Sports fans often project positive personal attributes onto their favourite players, using athletic performance for a barometer of what that athlete is like in real life. Usually this is a futile exercise, but Roy Halladay was the exception. He was everything you would want a player to be; he worked quickly, had an insatiable drive to be the best, was an incredible mentor to younger players, like AJ Burnett, and was gracious in victory. If you were a Yankees fan, you saw that “winning with grace” attitude a lot, because Roy was hell on the Bronx Bombers during his career.
Finally, Roy had a unique ability to bridge gaps. Jays and Phillies fans have been at one another’s throats for two decades, but are able to put aside most of their differences when Doc is brought up. Yankees fans, and any fan of an AL East team, probably tried really hard to hate Halladay for what he did to their teams, but I’m confident in saying he was among the hardest players to root against. And, of course, Roy brought a laser focus on baseball in Canada the likes of which are rarely seen. His highs were never as high as Jose Bautista’s bat flip, or Carter’s home run, but he was the brightest light the Black Jays could have asked for.
The last time I saw Roy Halladay in person was this summer, at his induction to the Canadian Baseball Hall of Fame in St Mary’s, Ontario. Unlike Cooperstown, St Mary’s doesn’t have a sprawling campus of baseball. The museum itself is an average sized house chock full of baseball history, surrounded by a half dozen baseball diamonds. The induction ceremony is held on the infield of one of those diamonds, under a tent, with guests seated in those cheap, white plastic lawn chairs you buy at the Labour Day sale at Home Depot . For a player—and a person—with Halladay’s disposition, it was perfect.
His induction speech was just like his pitching: quick, deliberate, understated. Afterward he joked about his love of flying and his thoughts on the “juiced” baseball rumors in MLB. Most of all, though, he talked about his family, and the sacrifices Brandy made during his 16-year career, and his hopes and concerns for his sons’ travel teams. It’s important to remember that, as much as Roy’s passing hurts all of us, Brandy, Braden, and Ryan are feeling an incalculable level of pain, and deserve our deepest, most heartfelt condolences.
Harry Leroy Halladay should go into the Baseball Hall of Fame in Cooperstown.
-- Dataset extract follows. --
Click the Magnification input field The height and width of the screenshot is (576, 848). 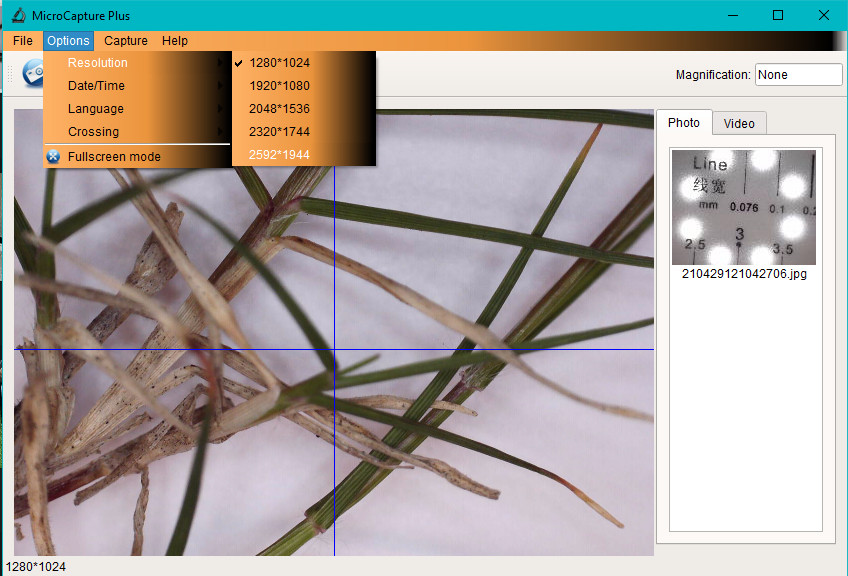[x=798, y=74]
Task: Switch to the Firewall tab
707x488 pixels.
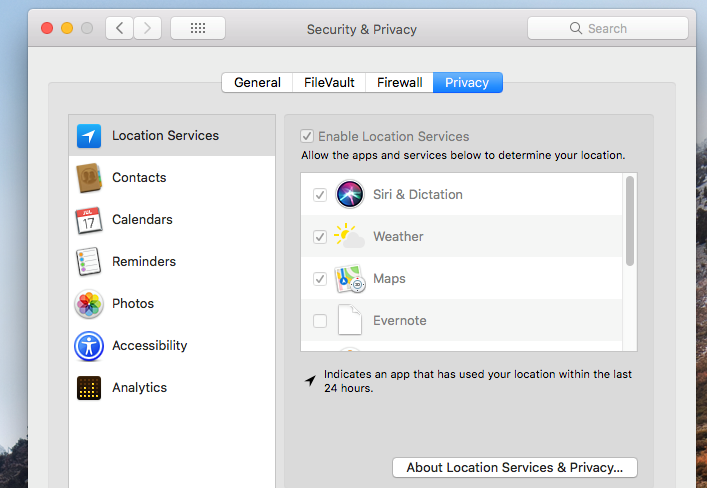Action: 399,83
I have no doubt the Toronto Blue Jays will retire his iconic no. 32, and place his name on the Level of Excellence on the fourth deck at Rogers Centre. The team will probably even do so on Opening Day, against the Yankees, which is fitting given the torment Halladay wrecked on the Bronx Bombers in his playing career. I’ll be at that game, and I’m sure it will be one of those times it’s worth the 90 minute drive to Rogers Centre.
Rest in peace, Roy.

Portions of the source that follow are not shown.